• _SUPPLIED DATA_
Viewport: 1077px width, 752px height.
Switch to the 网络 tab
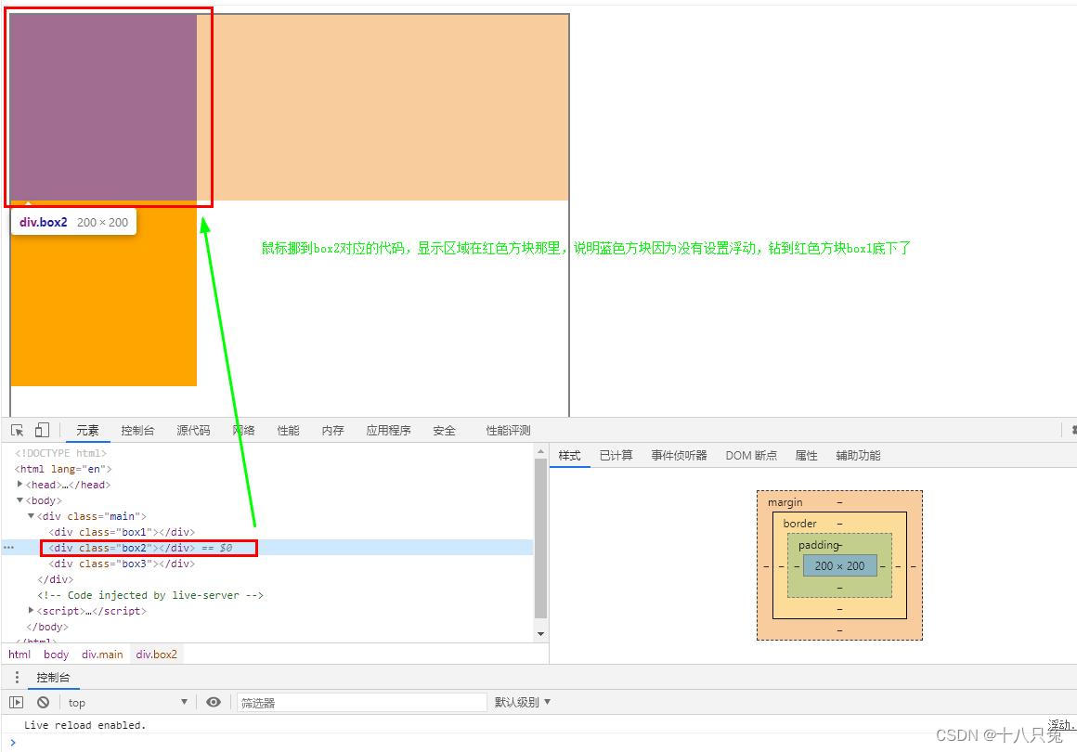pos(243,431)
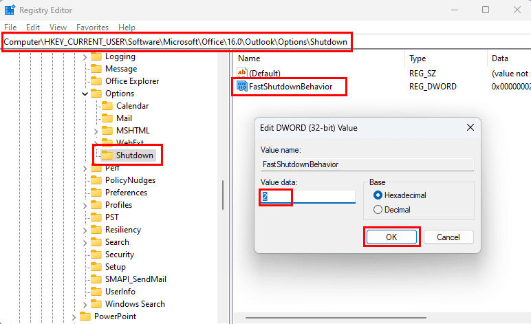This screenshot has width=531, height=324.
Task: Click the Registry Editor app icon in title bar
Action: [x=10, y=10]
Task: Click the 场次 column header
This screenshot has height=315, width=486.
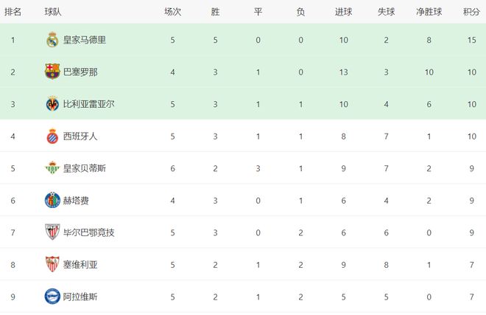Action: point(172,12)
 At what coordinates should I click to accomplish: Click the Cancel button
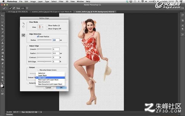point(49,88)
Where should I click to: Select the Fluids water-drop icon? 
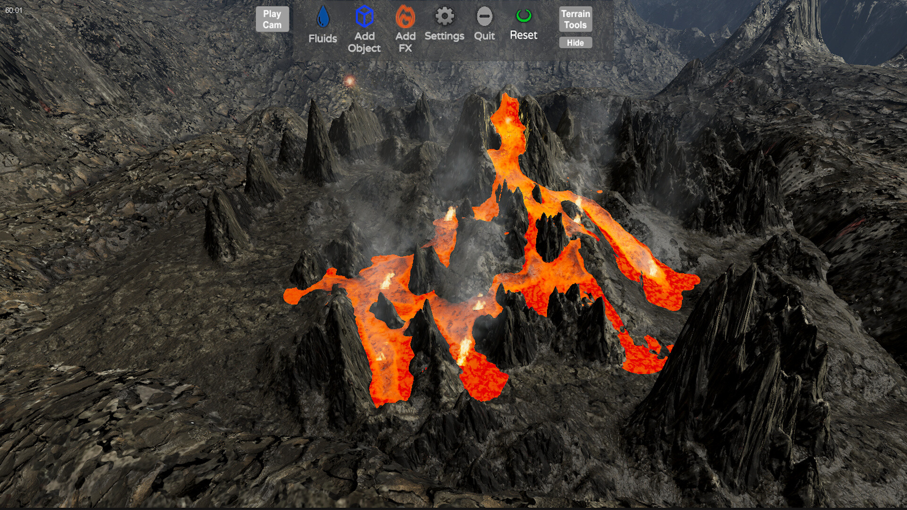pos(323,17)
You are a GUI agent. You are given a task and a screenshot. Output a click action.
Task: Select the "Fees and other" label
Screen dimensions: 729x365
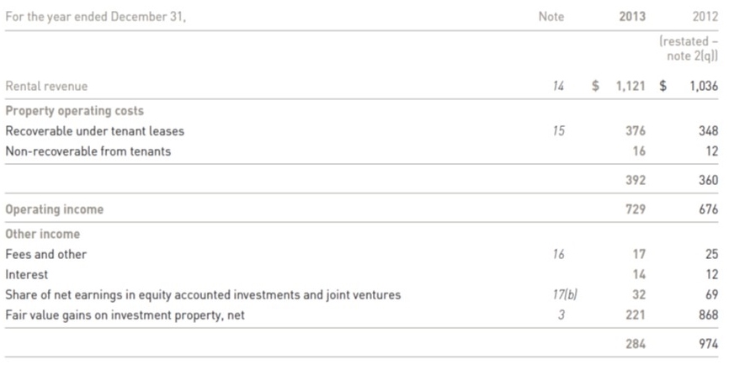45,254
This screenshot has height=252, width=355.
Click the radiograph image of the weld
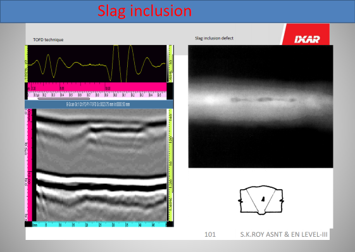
...
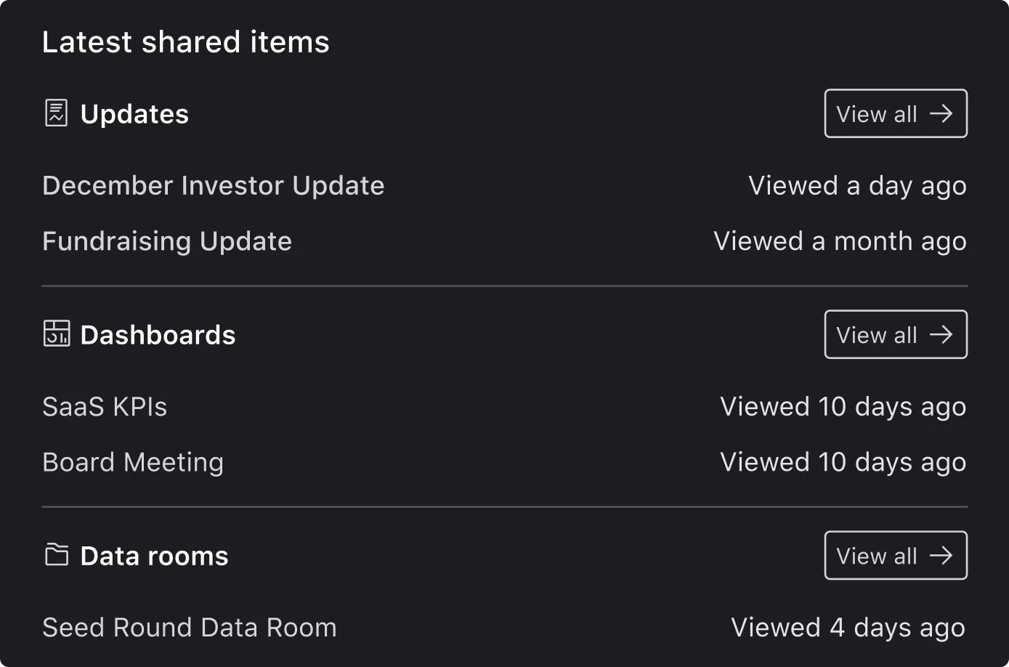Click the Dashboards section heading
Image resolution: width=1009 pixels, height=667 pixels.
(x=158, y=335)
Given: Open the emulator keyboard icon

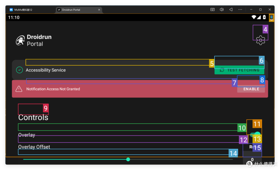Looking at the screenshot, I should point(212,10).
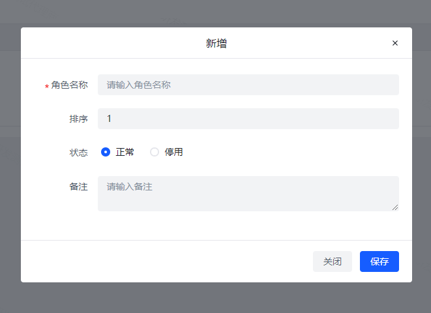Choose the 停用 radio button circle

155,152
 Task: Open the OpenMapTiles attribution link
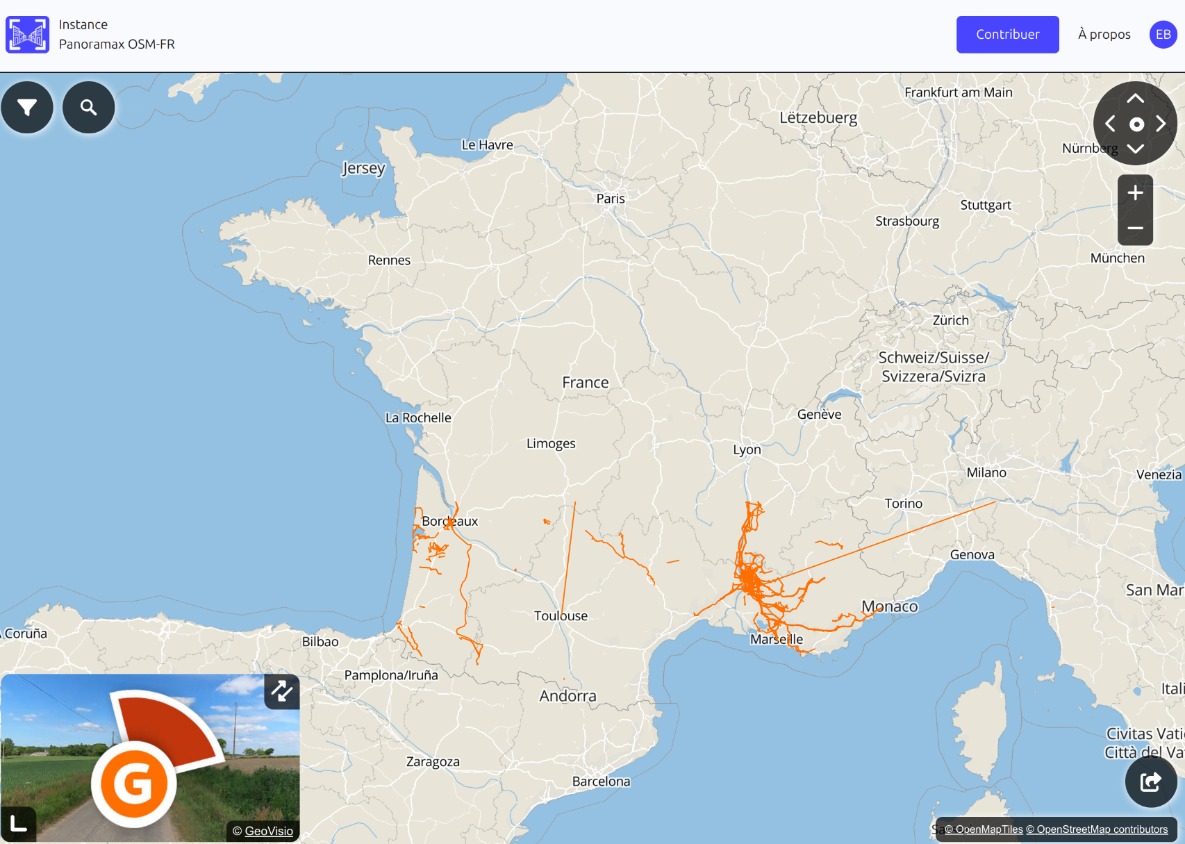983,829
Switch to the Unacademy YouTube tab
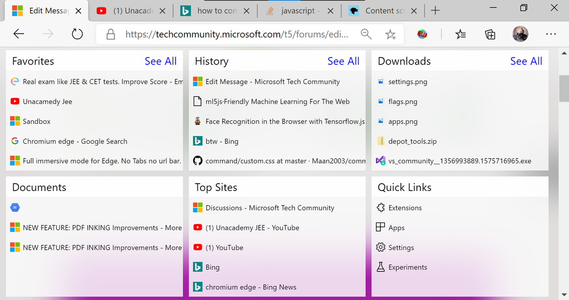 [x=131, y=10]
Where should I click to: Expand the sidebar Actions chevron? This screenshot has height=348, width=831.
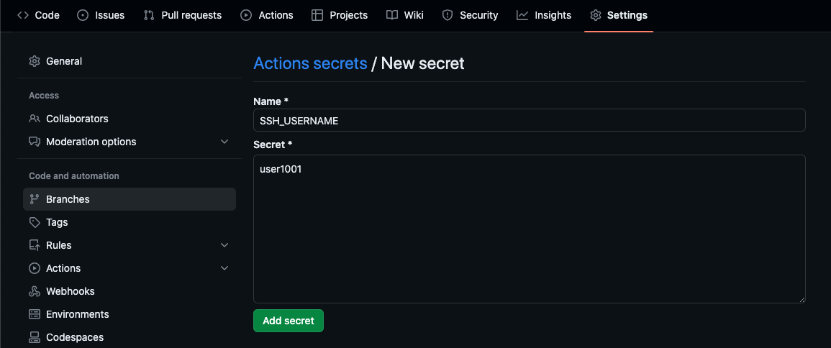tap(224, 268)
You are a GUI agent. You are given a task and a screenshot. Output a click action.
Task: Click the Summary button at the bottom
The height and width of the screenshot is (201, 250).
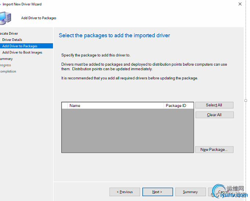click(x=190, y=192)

• _TASK PROMPT_
Copy the listing from the line with "Viewport: 1077px width, 752px height." up to and including the line with "pos(323,17)", leaving out the pictures.

• _WRITTEN RESPONSE_
Viewport: 1077px width, 752px height.
Switch to the 网络 tab
pos(243,431)
This screenshot has width=531, height=324.
Task: Click the Registry Editor app icon in title bar
Action: [x=10, y=10]
Task: Click the 场次 column header
This screenshot has height=315, width=486.
Action: point(172,12)
 At what coordinates should I click to accomplish: Click the Cancel button
point(49,88)
Where should I click to: Select the Fluids water-drop icon? 
pos(323,17)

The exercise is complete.